Bewegliche Ziele sind schwer zu treffen, heißt es bekanntlich. In der Pirelli-Entwicklungsabteilung in Mailand haben die Ingenieure aktuell die Formel-1-Autos für 2026 im Visier. Das Problem: Momentan weiß noch keiner genau, mit welchen Geschwindigkeiten die nächste Rennwagen-Generation durch die Kurven fliegen wird und wie stark die Reifen dabei strapaziert werden.

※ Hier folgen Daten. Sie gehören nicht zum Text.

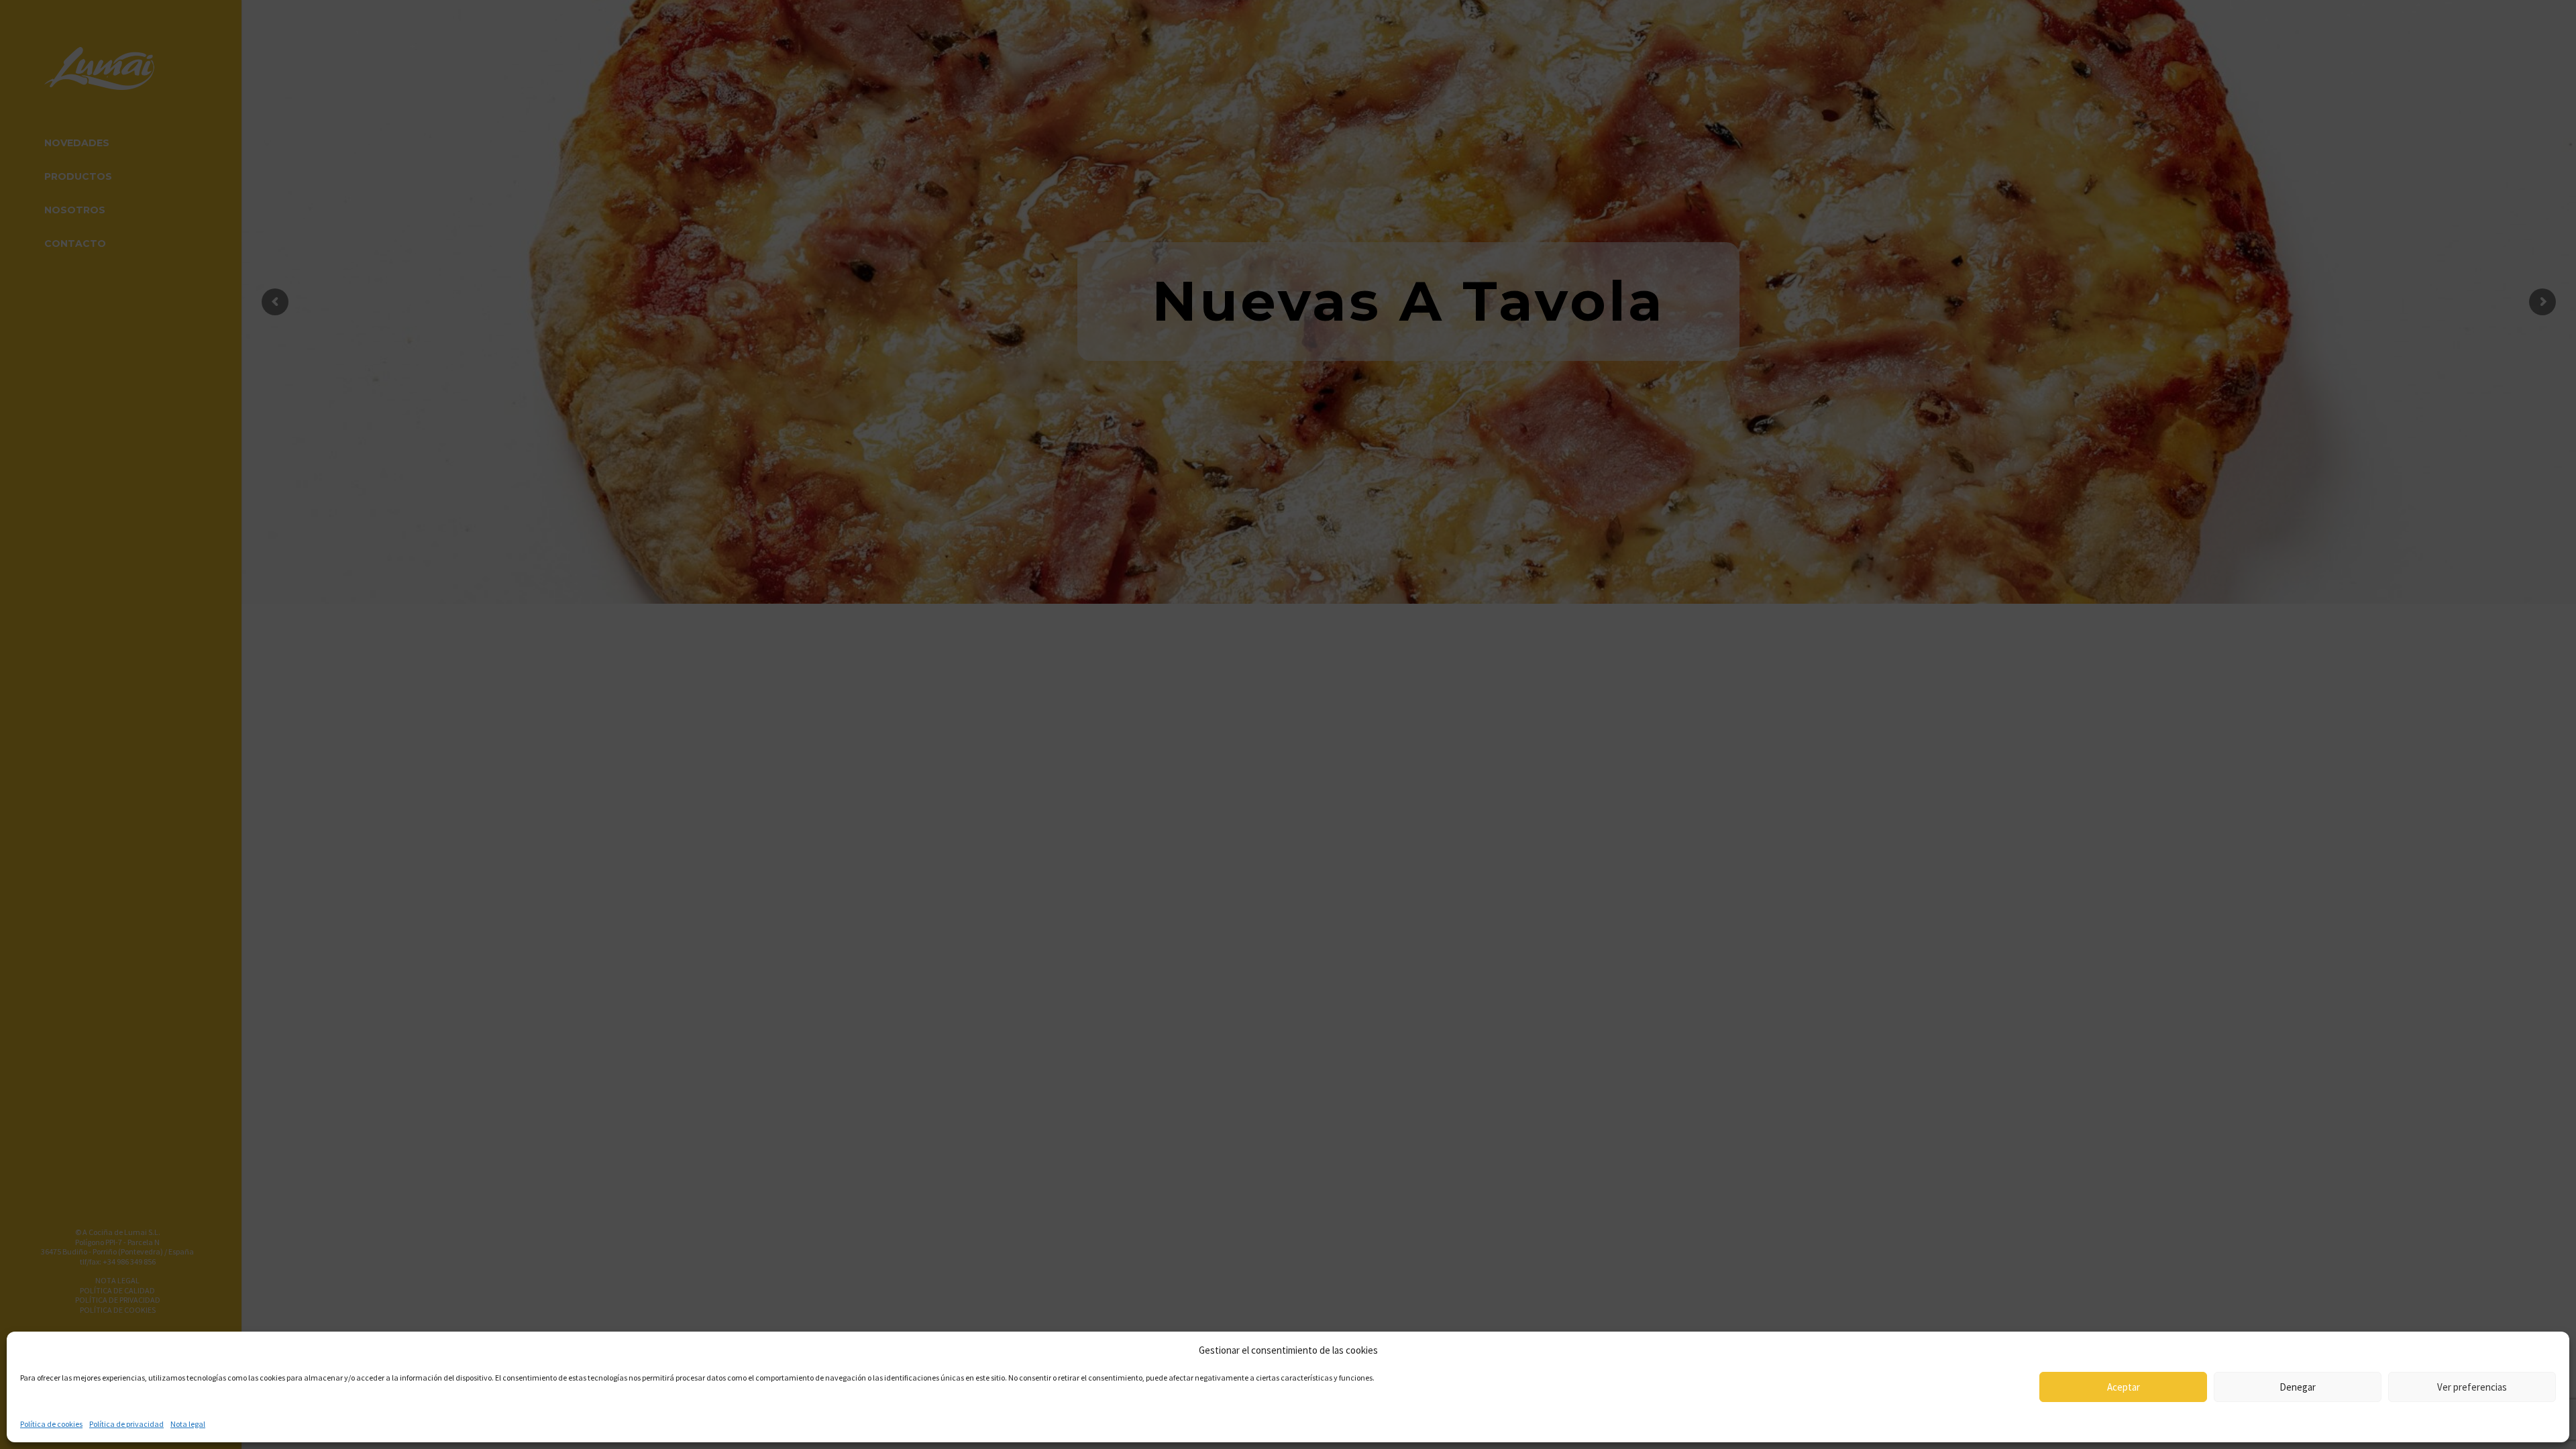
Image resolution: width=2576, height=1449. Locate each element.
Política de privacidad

Erste Simulationen deuten an, dass die Pace deutlich nach unten geht. Der erhöhte Elektro-Anteil verlangt nach effizienten Autos mit weniger Luftwiderstand und damit auch weniger Abtrieb. Damit würden die Belastungen auf die Gummis sinken. Die Reifen müssen aber auch selbst einen Teil dazu beitragen, dass der Wind weniger Angriffsfläche bekommt.
Erste Überlegungen, den Felgendurchmesser von 18 Zoll auf 16 Zoll zu verkleinern, wurden auf Wunsch von Pirelli in letzter Sekunde wieder verworfen. Durch die etwas modifizierte Profilstärke reduziert sich der Reifendurchmesser der Slicks somit nur ganz leicht von derzeit 720 Millimetern auf 705 Millimeter vorne bzw. 710 Millimeter hinten.
2026er-Reifen schmaler und leichter
Die Einsparung bei der Breite fällt da schon stärker ins Auge. Vorne verschmälern sich die Pneus von 305 auf 275 Millimeter, hinten von 405 auf 375 Millimeter. Im Gesamtbild fällt die Maßnahme aber kaum auf, weil die neuen Autos insgesamt zehn Zentimeter schlanker werden und der Radstand um 20 Zentimeter schrumpft. Die kleineren Reifen wirken sich natürlich auch positiv auf das Gewicht aus. Vier bis fünf Kilogramm können pro Satz eingespart werden, heißt es.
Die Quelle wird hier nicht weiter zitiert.